*Exercise directions:*
Could you set down exactly the lines of the data below, starting at the one that holds "Bookmark this page" and ending at the one that holds "Image resolution: width=748", both included, and only those?

[Record set — start]

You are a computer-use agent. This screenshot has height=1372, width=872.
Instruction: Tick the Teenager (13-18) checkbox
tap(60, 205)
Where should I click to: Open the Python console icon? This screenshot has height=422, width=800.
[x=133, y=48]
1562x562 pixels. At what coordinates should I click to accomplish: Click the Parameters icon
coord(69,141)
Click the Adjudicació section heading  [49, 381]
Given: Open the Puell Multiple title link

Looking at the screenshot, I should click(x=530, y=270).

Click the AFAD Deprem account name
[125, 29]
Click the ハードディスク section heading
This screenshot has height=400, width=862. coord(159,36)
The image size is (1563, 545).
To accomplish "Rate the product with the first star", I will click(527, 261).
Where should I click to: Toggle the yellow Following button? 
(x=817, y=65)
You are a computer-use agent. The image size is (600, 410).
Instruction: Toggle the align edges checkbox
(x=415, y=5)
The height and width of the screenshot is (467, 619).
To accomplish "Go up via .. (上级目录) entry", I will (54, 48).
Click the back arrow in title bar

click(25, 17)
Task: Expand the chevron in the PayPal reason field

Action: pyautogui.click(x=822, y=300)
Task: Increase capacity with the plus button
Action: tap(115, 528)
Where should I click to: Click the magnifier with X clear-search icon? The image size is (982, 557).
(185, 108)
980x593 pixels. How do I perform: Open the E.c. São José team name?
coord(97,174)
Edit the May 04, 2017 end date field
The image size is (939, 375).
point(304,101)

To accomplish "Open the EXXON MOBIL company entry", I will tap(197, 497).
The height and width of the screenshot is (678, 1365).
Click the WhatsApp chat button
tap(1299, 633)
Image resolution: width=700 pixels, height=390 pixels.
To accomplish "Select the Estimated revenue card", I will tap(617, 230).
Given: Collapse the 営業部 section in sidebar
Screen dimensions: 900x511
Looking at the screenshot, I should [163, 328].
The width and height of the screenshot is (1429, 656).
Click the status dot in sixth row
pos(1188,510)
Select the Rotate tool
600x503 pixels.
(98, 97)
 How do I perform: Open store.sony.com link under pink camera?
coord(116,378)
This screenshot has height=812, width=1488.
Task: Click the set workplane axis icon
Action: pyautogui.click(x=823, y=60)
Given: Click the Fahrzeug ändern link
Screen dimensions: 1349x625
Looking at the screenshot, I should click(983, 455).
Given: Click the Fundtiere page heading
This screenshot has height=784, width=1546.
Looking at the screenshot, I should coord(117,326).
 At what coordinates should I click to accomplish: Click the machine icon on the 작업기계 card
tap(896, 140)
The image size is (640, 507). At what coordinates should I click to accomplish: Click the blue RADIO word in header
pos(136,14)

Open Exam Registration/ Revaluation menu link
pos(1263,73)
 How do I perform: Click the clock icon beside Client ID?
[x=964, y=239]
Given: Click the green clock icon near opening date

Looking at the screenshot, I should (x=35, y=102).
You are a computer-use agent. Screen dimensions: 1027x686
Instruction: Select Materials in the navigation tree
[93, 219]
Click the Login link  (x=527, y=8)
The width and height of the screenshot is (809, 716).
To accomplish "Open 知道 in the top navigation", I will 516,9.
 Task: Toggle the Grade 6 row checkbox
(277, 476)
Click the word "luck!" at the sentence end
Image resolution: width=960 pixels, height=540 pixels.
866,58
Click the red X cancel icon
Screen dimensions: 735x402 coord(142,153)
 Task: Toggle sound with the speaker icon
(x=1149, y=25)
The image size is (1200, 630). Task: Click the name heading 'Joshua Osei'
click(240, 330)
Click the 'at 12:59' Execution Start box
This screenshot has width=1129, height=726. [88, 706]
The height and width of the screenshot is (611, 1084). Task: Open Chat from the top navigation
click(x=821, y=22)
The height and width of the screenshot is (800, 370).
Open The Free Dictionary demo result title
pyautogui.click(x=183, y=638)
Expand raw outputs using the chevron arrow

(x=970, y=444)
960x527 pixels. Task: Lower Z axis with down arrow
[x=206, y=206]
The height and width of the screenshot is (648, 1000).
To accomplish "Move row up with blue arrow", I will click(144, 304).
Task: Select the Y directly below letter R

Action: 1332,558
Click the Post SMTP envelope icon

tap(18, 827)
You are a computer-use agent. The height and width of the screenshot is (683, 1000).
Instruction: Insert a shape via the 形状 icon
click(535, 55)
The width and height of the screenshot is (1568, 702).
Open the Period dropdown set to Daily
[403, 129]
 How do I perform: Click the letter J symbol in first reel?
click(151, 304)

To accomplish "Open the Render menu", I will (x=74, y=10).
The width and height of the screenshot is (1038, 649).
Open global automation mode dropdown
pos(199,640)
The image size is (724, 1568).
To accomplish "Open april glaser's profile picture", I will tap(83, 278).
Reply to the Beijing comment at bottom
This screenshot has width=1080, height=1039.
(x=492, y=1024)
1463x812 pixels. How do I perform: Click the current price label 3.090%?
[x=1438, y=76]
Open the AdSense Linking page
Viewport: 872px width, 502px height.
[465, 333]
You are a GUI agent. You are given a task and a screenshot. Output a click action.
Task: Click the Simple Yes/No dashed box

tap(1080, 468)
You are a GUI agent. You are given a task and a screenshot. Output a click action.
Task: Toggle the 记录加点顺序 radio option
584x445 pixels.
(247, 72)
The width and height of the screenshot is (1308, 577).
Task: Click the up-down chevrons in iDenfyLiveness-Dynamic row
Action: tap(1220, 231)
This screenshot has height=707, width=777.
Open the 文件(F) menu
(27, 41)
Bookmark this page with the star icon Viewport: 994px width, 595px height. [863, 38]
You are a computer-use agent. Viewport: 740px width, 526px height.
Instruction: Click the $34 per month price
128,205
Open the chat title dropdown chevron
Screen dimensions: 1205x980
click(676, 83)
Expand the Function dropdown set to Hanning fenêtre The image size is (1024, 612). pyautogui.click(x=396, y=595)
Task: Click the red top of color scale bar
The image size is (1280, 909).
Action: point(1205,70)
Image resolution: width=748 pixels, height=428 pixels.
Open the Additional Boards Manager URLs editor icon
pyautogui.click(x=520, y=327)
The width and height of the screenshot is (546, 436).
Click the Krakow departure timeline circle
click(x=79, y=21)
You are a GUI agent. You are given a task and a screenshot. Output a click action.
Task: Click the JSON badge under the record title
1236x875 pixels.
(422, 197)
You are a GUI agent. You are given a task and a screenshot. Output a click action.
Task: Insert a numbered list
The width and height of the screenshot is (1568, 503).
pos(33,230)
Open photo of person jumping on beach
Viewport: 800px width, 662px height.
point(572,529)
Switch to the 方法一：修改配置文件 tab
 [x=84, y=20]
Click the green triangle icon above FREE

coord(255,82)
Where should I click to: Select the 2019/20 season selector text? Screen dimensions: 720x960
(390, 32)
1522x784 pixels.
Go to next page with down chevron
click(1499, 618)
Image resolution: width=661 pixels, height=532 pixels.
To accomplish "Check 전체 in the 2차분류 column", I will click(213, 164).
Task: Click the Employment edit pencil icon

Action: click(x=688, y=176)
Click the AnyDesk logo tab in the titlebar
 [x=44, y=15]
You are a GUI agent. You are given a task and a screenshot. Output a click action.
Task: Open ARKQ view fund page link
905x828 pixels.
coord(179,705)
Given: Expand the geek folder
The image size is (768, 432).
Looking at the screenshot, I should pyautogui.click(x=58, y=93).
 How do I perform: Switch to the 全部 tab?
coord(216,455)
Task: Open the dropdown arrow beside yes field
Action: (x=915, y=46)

[Record set — finish]

*Solution to this problem:*
Bookmark this page with the star icon Viewport: 994px width, 595px height. [863, 38]
You are a computer-use agent. Viewport: 740px width, 526px height.
Instruction: Click the $34 per month price
128,205
Open the chat title dropdown chevron
Screen dimensions: 1205x980
click(676, 83)
Expand the Function dropdown set to Hanning fenêtre The image size is (1024, 612). pyautogui.click(x=396, y=595)
Task: Click the red top of color scale bar
The image size is (1280, 909).
Action: point(1205,70)
Image resolution: width=748 pixels, height=428 pixels.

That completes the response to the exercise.